Des vaccins distribués aux frais de l’OMS
Pourtant, les vaccins destinés au Covax n’ont pas encore obtenu l’approbation de l’institution pour une « utilisation d’urgence », une condition préalable au début de la distribution. Gerald Rockenschaub, le chef du bureau de l’OMS à Jérusalem, a parlé, lui, de « début à mi-2021 » avant que les vaccins ne soient disponibles pour distribution dans les territoires palestiniens.
Les vaccins prévus dans le cadre du dispositif Covax seraient distribués aux frais de l’OMS et le reste de la population serait pris en charge sur le budget de l’Autorité palestinienne ou grâce à des pays donateurs. Israël peut se frotter les mains. Une dizaine d’organisations humanitaires israéliennes et palestiniennes (dont Physicians for Human Rights-Israel, The Palestinian Center for Human Rights ou encore Adalah) exhortent « les autorités israéliennes à honorer leurs obligations légales et à veiller à ce que des vaccins de qualité soient fournis aux Palestiniens vivant sous l’occupation et le contrôle israéliens en Cisjordanie et dans la bande de Gaza ». Elles soulignent que « l’article 56 de la 4e Convention de Genève prévoit expressément qu’un occupant a le devoir d’assurer l’adoption et l’application des mesures prophylactiques et préventives nécessaires pour lutter contre la propagation des maladies contagieuses et des épidémies ». Ce droit comprend le soutien à l’achat et à la distribution de vaccins à la population palestinienne sous son contrôle.
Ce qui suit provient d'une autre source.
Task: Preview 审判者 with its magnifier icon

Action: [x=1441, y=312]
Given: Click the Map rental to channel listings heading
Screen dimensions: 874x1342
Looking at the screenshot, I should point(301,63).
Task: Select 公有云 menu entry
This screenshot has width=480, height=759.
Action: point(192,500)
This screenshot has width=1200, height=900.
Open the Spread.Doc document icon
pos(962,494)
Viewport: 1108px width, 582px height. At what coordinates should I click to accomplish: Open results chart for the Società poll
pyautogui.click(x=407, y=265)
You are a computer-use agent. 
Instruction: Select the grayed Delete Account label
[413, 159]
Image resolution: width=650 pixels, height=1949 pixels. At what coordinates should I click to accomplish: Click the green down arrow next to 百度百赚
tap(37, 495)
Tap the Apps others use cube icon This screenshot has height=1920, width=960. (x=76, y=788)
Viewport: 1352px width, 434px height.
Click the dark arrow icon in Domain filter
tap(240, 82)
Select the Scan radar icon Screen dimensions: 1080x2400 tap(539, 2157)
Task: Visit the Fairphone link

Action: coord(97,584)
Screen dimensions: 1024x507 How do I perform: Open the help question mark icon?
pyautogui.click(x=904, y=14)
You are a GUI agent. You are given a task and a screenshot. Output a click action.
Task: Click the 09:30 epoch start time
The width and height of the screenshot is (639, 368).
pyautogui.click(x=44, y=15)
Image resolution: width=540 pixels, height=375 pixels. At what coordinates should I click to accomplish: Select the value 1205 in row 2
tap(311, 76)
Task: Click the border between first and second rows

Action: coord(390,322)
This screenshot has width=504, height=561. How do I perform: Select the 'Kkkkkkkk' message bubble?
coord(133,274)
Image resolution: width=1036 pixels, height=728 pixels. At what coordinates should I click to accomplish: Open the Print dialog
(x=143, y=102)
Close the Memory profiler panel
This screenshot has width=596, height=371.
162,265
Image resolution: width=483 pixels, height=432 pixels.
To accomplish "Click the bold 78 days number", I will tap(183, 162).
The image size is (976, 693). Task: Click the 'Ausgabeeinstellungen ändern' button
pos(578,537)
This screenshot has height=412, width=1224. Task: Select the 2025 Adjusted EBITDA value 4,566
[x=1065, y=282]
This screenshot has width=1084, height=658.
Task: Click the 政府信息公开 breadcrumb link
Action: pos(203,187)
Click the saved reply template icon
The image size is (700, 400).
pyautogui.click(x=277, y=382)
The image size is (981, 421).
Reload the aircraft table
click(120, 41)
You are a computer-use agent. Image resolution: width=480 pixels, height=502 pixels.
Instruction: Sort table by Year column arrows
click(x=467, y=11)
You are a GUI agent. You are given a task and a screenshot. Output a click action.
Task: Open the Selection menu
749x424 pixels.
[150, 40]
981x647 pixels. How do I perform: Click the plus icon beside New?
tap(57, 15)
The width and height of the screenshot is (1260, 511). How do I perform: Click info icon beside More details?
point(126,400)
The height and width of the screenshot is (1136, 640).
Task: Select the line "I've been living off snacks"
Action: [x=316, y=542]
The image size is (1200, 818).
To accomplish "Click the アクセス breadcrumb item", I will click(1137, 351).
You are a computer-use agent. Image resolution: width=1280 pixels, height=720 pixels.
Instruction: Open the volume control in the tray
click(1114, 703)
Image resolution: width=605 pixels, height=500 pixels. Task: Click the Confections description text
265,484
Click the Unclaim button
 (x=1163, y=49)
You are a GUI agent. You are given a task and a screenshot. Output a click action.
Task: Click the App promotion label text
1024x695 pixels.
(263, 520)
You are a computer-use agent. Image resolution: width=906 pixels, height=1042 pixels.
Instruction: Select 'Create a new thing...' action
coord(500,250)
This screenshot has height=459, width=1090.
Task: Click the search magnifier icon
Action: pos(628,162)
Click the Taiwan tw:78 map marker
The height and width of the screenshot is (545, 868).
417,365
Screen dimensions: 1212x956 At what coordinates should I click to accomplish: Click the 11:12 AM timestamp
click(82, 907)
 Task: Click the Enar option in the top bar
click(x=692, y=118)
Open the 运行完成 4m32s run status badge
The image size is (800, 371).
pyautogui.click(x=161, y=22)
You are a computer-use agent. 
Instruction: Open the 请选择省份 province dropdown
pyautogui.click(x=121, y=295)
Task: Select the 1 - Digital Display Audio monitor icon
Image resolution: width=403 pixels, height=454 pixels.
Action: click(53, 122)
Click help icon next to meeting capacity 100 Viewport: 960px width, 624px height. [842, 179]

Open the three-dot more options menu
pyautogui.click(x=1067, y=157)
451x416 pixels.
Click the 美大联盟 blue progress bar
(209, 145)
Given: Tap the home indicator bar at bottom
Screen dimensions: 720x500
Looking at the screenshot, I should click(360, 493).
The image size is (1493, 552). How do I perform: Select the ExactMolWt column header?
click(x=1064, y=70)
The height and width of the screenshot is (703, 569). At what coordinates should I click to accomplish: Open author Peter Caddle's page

Et les organisations signataires de préciser : « Les autorités israéliennes ne doivent pas déduire les coûts du vaccin des recettes fiscales qu’elles perçoivent au nom de l’Autorité palestinienne. » Reste que des milliers de Palestiniens, non vaccinés, continueront à aller travailler en Israël et dans les colonies…
L’incertain programme covax
Si Israël peut se permettre d’acheter 62 dollars une dose de vaccin, ce n’est pas le cas des Palestiniens. Ils dépendent du programme Covax. Celui-ci est le principal programme mondial de vaccination des populations des pays pauvres et à revenu intermédiaire contre le coronavirus. Il vise à fournir au moins 2 milliards de doses de vaccin d’ici à la fin de 2021 pour couvrir 20 % des personnes les plus vulnérables dans 91 pays, en Afrique, en Asie et en Amérique latine. Mais ce programme connaît déjà un manque de fonds, ce qui pourrait rendre impossible la réalisation de ses objectifs.